Dominant-negative CREB inhibits tumor growth and metastasis of human melanoma cells.

Abstract

The ATF/CREB family of eukaryotic transcription factors contain the bZIP structural motif and mediate their transcriptional activities via heterodimerization with ATF and AP-1 family members. Quenching of CREB-associated proteins by a dominant-negative CREB (KCREB) that is mutated within its DNA-binding domain decreases radiation resistance of human melanoma cells. The purpose of this study was to determine the role of CREB in tumor growth and metastasis of human melanoma using KCREB. Highly metastatic MeWo human melanoma cells were transfected with the KCREB expression vector and subsequently analysed for changes in their tumorigenic and metastatic potential.
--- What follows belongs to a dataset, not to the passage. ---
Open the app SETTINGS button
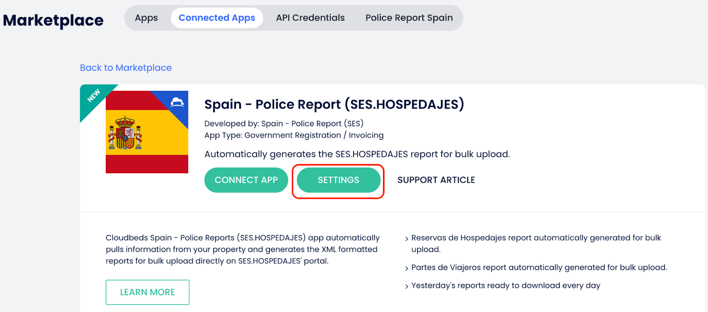 point(338,180)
Expression of KCREB in MeWo human cells decreased their tumorigenic and metastatic potential in nude mice compared with parental and control transfected cells. The KCREB-transfected cells displayed downregulation of 72 kDa collagenase type IV (MMP-2) mRNA expression and activity and decreased invasiveness through Matrigel-coated filters. Moreover, transcriptional activities mediated by the CAT gene driven by the MMP-2 promoter were decreased by 14-45-fold in KCREB-transfected cells. In addition, the cell-surface adhesion molecule MCAM/MUC18 that is involved in metastasis of human melanoma was downregulated in the KCREB-transfected cells. These data indicate that, through their transcriptional activities, CREB and its associated proteins play an important role in the acquisition of the metastatic phenotype of human melanoma cells.